== Exercise objective ==
Nothing but the lines from the one containing "Click the subtitle line starting 'Water:44m'" to the end of the data should be returned, each exactly as written.

[Opening Supplied information section]

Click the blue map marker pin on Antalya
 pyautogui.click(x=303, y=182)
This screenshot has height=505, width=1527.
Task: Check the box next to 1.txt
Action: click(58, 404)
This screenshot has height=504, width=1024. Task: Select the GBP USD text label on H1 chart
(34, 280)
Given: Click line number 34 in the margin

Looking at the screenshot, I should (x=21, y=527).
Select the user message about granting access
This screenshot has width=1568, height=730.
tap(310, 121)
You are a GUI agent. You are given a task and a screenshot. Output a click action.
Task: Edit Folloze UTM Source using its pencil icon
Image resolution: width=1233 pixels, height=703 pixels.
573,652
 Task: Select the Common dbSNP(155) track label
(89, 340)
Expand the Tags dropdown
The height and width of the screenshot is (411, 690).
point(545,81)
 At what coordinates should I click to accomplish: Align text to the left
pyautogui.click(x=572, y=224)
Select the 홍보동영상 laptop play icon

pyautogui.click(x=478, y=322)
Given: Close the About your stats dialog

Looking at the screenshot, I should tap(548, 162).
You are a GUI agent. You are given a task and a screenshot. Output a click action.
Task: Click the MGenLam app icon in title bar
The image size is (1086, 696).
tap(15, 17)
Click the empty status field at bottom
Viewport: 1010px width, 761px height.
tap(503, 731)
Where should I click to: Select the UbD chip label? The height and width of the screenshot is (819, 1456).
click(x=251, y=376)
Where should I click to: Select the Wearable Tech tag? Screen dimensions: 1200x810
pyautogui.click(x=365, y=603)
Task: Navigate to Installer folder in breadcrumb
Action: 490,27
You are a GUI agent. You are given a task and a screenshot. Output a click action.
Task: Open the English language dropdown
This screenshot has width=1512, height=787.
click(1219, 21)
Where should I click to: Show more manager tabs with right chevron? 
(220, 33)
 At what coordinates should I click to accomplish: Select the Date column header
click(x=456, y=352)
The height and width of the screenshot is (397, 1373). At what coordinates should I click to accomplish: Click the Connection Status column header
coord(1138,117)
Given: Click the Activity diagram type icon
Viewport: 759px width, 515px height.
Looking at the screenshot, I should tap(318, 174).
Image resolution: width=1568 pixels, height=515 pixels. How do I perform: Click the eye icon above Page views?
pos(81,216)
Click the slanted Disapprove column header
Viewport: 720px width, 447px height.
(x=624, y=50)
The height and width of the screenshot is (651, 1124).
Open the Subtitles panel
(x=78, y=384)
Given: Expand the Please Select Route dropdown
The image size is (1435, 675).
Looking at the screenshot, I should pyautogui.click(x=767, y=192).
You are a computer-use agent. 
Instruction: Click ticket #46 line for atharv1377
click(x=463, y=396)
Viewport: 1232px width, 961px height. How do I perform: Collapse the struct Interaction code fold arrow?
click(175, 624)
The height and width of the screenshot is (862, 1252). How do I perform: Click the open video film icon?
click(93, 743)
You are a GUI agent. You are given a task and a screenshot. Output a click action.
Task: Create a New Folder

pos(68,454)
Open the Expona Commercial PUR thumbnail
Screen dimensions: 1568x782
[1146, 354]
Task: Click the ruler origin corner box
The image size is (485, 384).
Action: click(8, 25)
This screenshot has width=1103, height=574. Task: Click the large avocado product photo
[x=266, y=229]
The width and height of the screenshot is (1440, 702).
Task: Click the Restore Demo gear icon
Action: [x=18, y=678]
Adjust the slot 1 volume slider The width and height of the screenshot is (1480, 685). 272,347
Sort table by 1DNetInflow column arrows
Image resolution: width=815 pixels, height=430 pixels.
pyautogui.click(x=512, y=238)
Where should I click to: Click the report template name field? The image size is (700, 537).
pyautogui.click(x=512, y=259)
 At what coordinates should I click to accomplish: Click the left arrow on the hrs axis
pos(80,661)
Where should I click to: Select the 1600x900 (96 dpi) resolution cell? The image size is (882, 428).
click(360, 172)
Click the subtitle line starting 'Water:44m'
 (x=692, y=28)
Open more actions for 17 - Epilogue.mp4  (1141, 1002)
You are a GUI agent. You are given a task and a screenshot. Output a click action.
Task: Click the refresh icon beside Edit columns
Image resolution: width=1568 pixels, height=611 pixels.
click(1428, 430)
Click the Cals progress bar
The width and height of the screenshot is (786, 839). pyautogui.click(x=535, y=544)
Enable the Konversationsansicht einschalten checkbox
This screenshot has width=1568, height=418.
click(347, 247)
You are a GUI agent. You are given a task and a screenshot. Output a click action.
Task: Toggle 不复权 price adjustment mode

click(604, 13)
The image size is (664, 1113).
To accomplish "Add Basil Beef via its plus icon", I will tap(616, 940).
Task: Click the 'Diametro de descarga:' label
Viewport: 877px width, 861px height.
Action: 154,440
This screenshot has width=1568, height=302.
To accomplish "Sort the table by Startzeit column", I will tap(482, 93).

[Closing Supplied information section]

== Answer to this task ==
Click the subtitle line starting 'Water:44m'
 (x=692, y=28)
Open more actions for 17 - Epilogue.mp4  (1141, 1002)
You are a GUI agent. You are given a task and a screenshot. Output a click action.
Task: Click the refresh icon beside Edit columns
Image resolution: width=1568 pixels, height=611 pixels.
click(1428, 430)
Click the Cals progress bar
The width and height of the screenshot is (786, 839). pyautogui.click(x=535, y=544)
Enable the Konversationsansicht einschalten checkbox
This screenshot has width=1568, height=418.
click(347, 247)
You are a GUI agent. You are given a task and a screenshot. Output a click action.
Task: Toggle 不复权 price adjustment mode

click(604, 13)
The image size is (664, 1113).
To accomplish "Add Basil Beef via its plus icon", I will tap(616, 940).
Task: Click the 'Diametro de descarga:' label
Viewport: 877px width, 861px height.
Action: 154,440
This screenshot has width=1568, height=302.
To accomplish "Sort the table by Startzeit column", I will tap(482, 93).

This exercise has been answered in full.